● **What you need to do**
Transcribe the records in full, keeping every character as it is.

++++++++

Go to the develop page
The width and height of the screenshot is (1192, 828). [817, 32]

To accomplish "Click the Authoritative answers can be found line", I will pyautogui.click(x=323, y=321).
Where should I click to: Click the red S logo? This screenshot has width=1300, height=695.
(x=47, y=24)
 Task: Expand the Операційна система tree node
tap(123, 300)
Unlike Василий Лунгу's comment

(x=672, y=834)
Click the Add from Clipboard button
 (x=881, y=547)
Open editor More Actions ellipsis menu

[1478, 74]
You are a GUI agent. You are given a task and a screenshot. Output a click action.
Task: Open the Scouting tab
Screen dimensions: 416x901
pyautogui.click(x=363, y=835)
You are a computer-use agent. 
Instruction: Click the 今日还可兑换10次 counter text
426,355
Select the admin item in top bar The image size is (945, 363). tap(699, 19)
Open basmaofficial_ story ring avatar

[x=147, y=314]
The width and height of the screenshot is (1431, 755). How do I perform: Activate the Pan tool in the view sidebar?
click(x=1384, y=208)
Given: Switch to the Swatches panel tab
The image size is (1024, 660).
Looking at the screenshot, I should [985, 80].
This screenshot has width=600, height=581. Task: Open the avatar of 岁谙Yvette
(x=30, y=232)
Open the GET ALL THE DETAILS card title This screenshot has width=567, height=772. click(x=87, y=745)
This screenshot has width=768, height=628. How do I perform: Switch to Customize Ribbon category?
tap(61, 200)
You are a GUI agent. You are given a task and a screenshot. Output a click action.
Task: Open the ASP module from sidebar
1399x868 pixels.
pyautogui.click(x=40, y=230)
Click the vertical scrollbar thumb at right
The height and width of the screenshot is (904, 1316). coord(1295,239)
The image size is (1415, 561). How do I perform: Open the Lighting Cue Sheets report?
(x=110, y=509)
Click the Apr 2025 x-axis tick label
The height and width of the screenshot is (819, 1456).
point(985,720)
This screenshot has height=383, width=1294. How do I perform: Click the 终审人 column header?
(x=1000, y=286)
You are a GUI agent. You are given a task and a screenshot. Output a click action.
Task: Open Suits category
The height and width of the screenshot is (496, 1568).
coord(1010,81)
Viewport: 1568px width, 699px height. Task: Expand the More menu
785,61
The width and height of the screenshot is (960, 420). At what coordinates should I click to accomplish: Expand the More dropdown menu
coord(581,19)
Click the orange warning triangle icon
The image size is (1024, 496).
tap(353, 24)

++++++++

● **Answer for the task**
Go to the develop page
The width and height of the screenshot is (1192, 828). [817, 32]

To accomplish "Click the Authoritative answers can be found line", I will pyautogui.click(x=323, y=321).
Where should I click to: Click the red S logo? This screenshot has width=1300, height=695.
(x=47, y=24)
 Task: Expand the Операційна система tree node
tap(123, 300)
Unlike Василий Лунгу's comment

(x=672, y=834)
Click the Add from Clipboard button
 (x=881, y=547)
Open editor More Actions ellipsis menu

[1478, 74]
You are a GUI agent. You are given a task and a screenshot. Output a click action.
Task: Open the Scouting tab
Screen dimensions: 416x901
pyautogui.click(x=363, y=835)
You are a computer-use agent. 
Instruction: Click the 今日还可兑换10次 counter text
426,355
Select the admin item in top bar The image size is (945, 363). tap(699, 19)
Open basmaofficial_ story ring avatar

[x=147, y=314]
The width and height of the screenshot is (1431, 755). How do I perform: Activate the Pan tool in the view sidebar?
click(x=1384, y=208)
Given: Switch to the Swatches panel tab
The image size is (1024, 660).
Looking at the screenshot, I should [985, 80].
This screenshot has width=600, height=581. Task: Open the avatar of 岁谙Yvette
(x=30, y=232)
Open the GET ALL THE DETAILS card title This screenshot has width=567, height=772. click(x=87, y=745)
This screenshot has width=768, height=628. How do I perform: Switch to Customize Ribbon category?
tap(61, 200)
You are a GUI agent. You are given a task and a screenshot. Output a click action.
Task: Open the ASP module from sidebar
1399x868 pixels.
pyautogui.click(x=40, y=230)
Click the vertical scrollbar thumb at right
The height and width of the screenshot is (904, 1316). coord(1295,239)
The image size is (1415, 561). How do I perform: Open the Lighting Cue Sheets report?
(x=110, y=509)
Click the Apr 2025 x-axis tick label
The height and width of the screenshot is (819, 1456).
point(985,720)
This screenshot has height=383, width=1294. How do I perform: Click the 终审人 column header?
(x=1000, y=286)
You are a GUI agent. You are given a task and a screenshot. Output a click action.
Task: Open Suits category
The height and width of the screenshot is (496, 1568).
coord(1010,81)
Viewport: 1568px width, 699px height. Task: Expand the More menu
785,61
The width and height of the screenshot is (960, 420). At what coordinates should I click to accomplish: Expand the More dropdown menu
coord(581,19)
Click the orange warning triangle icon
The image size is (1024, 496).
tap(353, 24)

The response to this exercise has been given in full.